══ Given records

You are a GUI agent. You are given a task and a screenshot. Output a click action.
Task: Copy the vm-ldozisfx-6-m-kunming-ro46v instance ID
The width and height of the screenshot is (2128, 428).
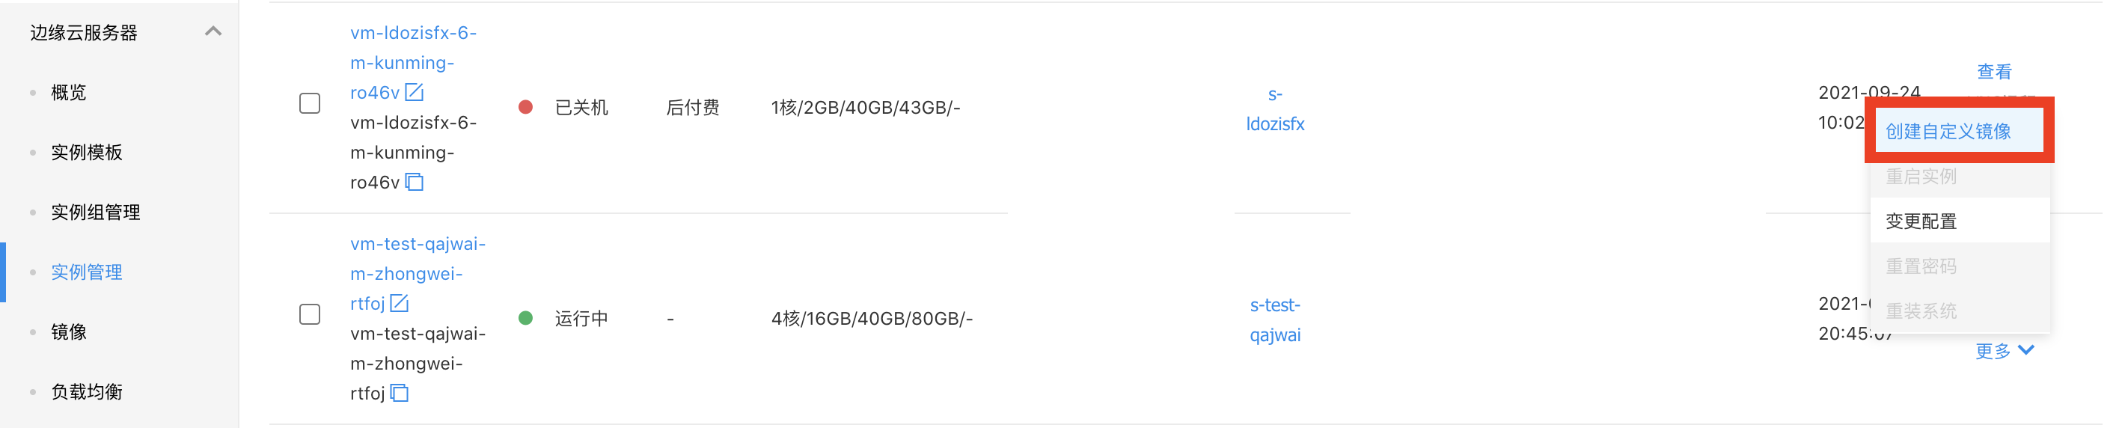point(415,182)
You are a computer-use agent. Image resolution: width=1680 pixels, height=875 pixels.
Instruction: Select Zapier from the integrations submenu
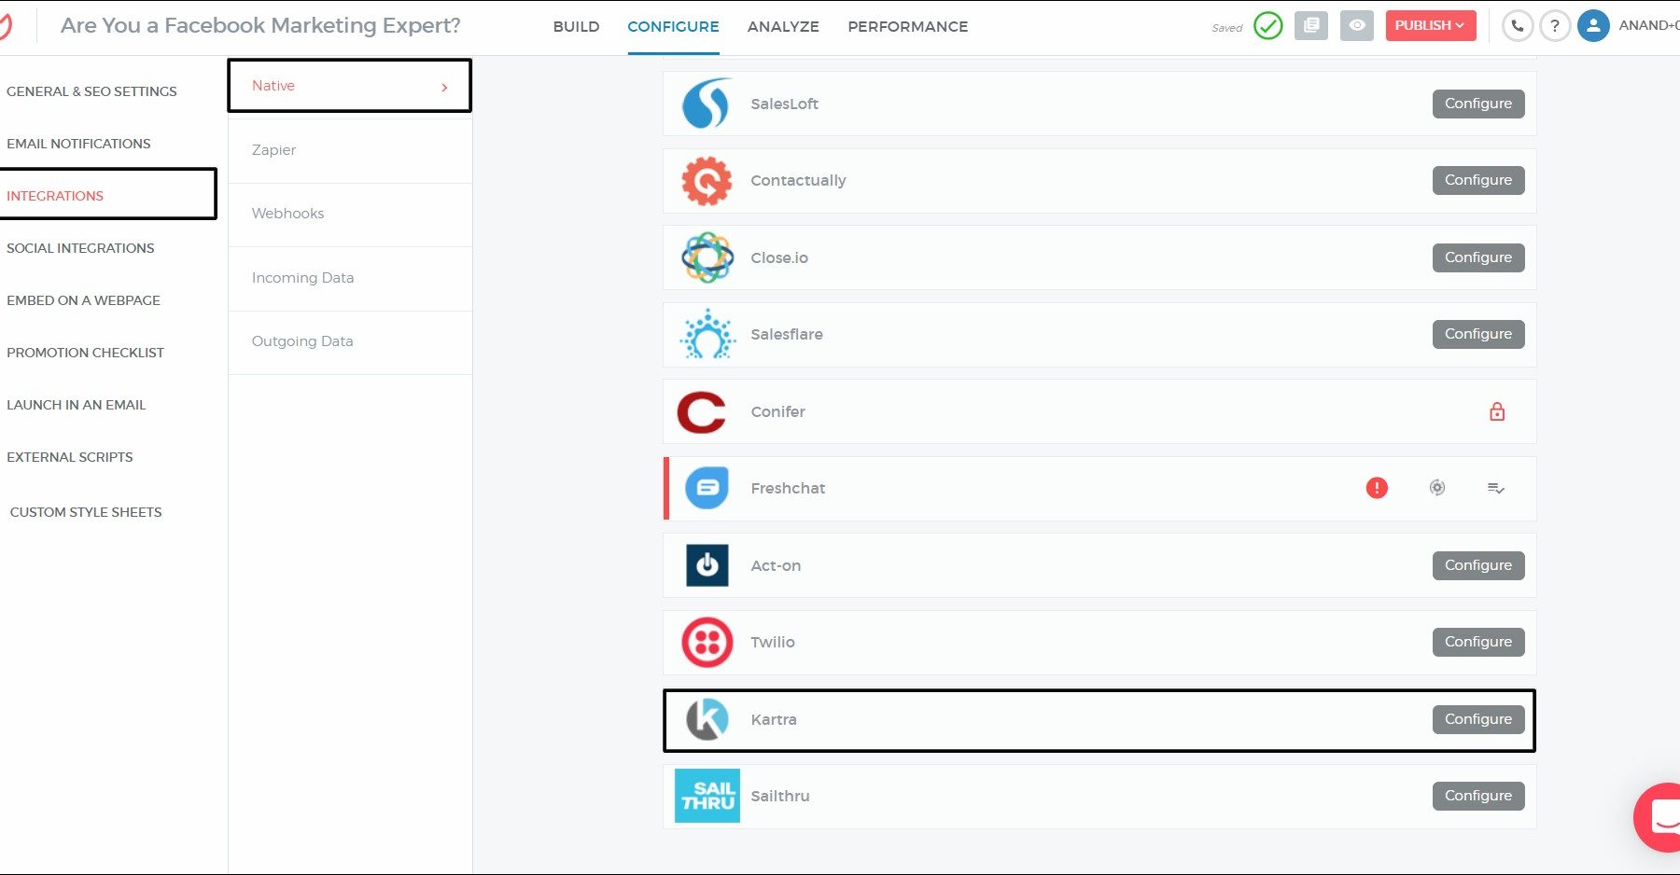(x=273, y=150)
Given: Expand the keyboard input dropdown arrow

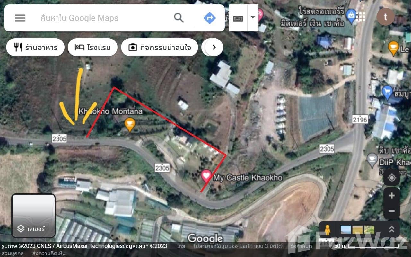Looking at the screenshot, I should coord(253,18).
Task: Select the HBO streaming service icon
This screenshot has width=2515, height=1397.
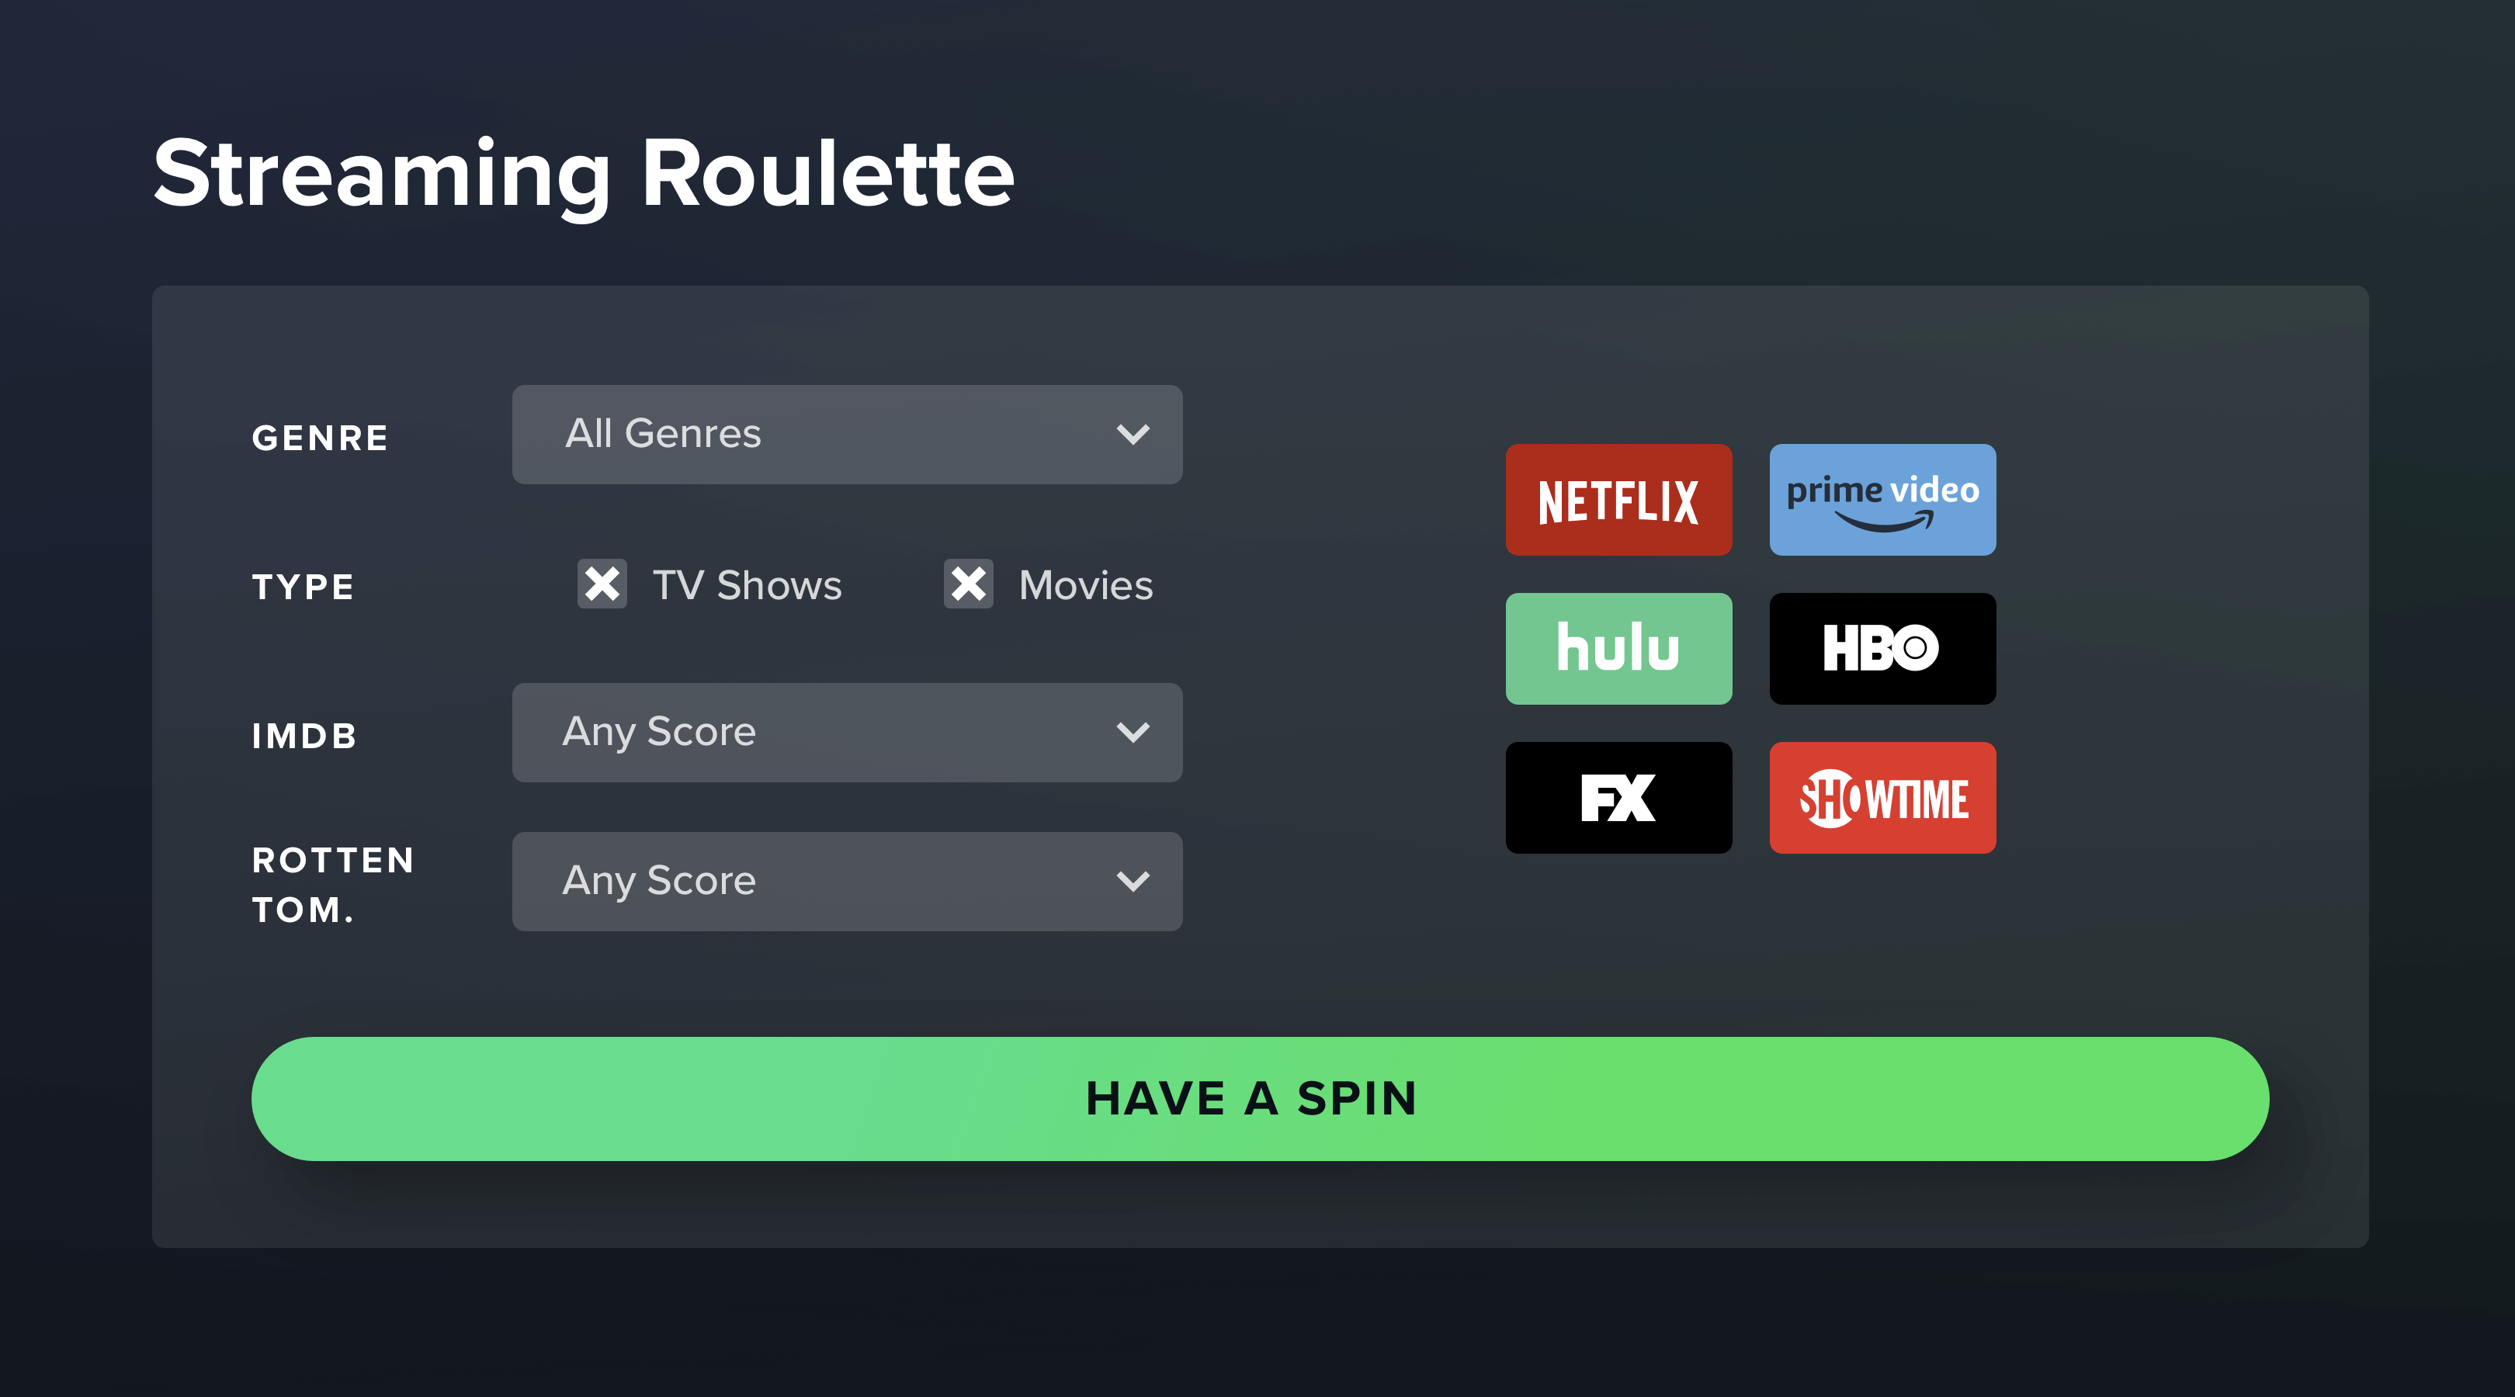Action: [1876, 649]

════

■ What the exercise asks:
In the entries, find every line holding "agent" and copy it.

■ Answer to this exercise:
You are a GUI agent. You are given a task and a screenshot. Output a click action.
You are a computer-use agent. Image resolution: width=1680 pixels, height=875 pixels.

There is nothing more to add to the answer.